As he walked out of the locker room, St. Mary’s basketball coach Buddy Meyer was confronted by four television cameras and a print journalist – a media crush by Rattlers standards.

San Antonio Express-News
Photo: Edward A. Ornelas/Express-News

“It would be nice if we could get this kind of attention every night,” Meyer joked.

If every night was as special as Thursday was, they just might. With St. Mary’s 95-37 conquest of Oklahoma Panhandle State in front of 500 fans at Greehey Arena, Meyer earned the 500th victory of his 26-year coaching career, all with the Rattlers.

In typical Meyer fashion, the 64-year-old deflected credit for the latest entry to a list of accomplishments that includes 14 conference titles and the 1988-89 NAIA national championship.

“It’s special, but it’s more important that we won a (Heartland) conference game,” said Meyer, who was an assistant at St. Mary’s for 10 years before taking the reins in 1978.

“I’m the bus driver, so I get a lot of credit for getting us where we are today. But I’m most proud of all the players and coaches I’ve been able to work with over the years. It’s a nice tribute to what our program has evolved into.”

Another will come at halftime of Saturday’s game with St. Edward’s, when Meyer’s jersey will be retired. He was a four-time all-conference selection for the Rattlers from 1961-64.

Other than Meyer’s milestone, the game itself was little more than a light workout for the Rattlers (12-6, 4-0).

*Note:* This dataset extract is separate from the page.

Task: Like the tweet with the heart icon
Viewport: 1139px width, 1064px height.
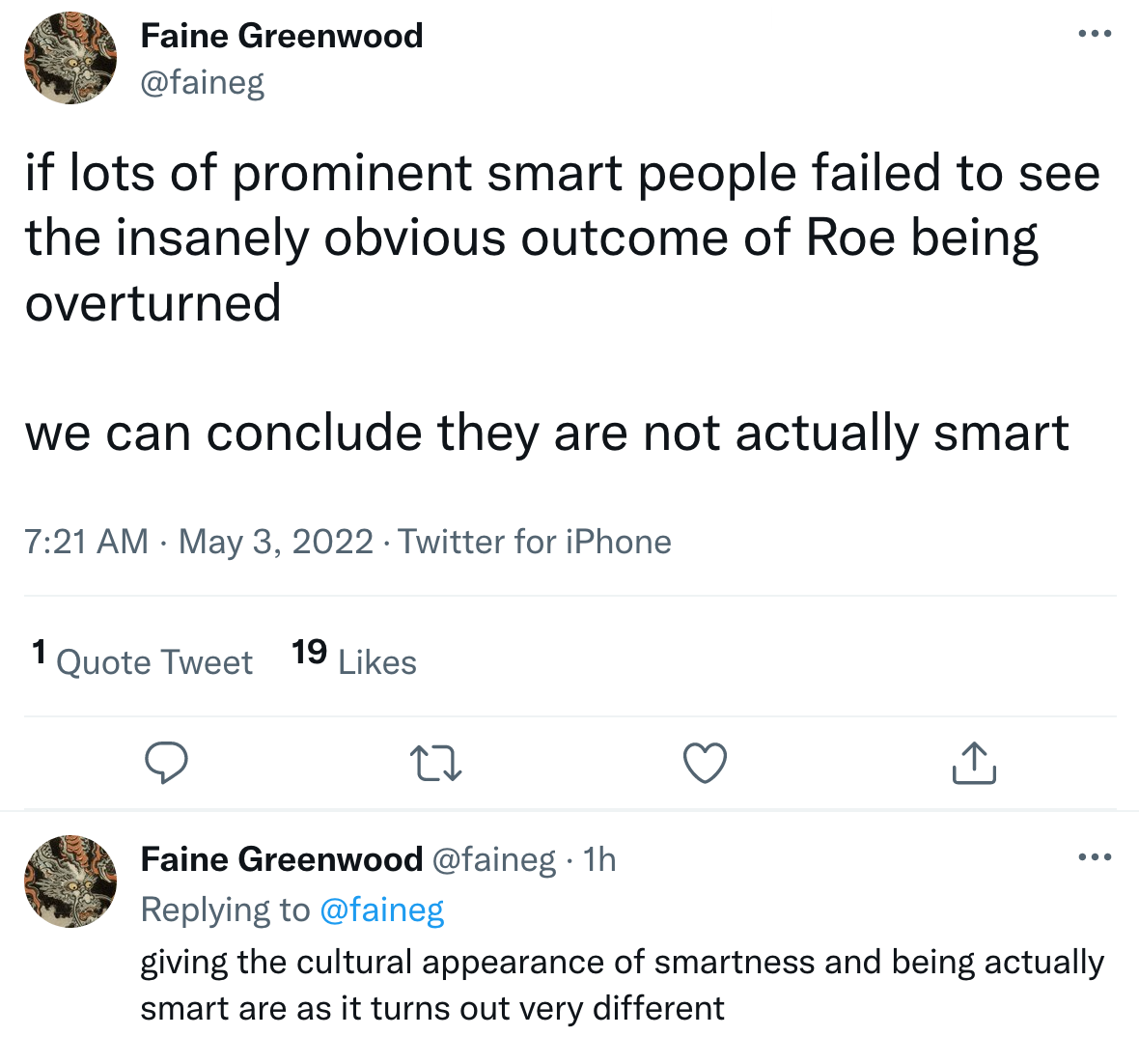Action: coord(705,763)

They led by 10 points after five minutes, 20 after eight, 30 after 13 and 34 at the half.

For the game, St. Mary’s shot 63.9 percent from the floor and made 10 3-pointers. Dadrein Cooper paced the rout with 24 points in 15 minutes. Teammate Ben McCain added 13 points on 6-for-6 shooting.

Panhandle State (1-14, 1-3) shot only 23.2 percent and committed 21 turnovers.

While Meyer tried to downplay his achievement, his assistant coaches and players weren’t having any of it.

“It’s an honor to be a part of something like that,” Cooper said. “Winning 500 games is a monumental feat. It’s a credit to his consistency and his will to win. He’s been doing it for 26 years.”

Meyer’s son, Bubba, has watched his father’s career unfold from just about every possible vantage point. In addition to growing up around the program, Bubba Meyer played at St. Mary’s before joining the coaching staff last year as an assistant.

Knowing how much effort his father has poured into the team, Bubba said the milestone probably meant more to Buddy than he was letting on.

“You know, I’m sure he knows this is special,” he said. “It’s a testament to his longevity. He’s a cornerstone here. As a son, I couldn’t be more proud.”

For most of the game, Meyer displayed little emotion as he lounged on the bench, his arms crossed and a frown on his face.

But as he accepted a commemorative trophy minutes after the game, Meyer finally cracked a smile.

“Thanks for coming out,” he told the crowd, “and I hope to see you on Saturday for 501.”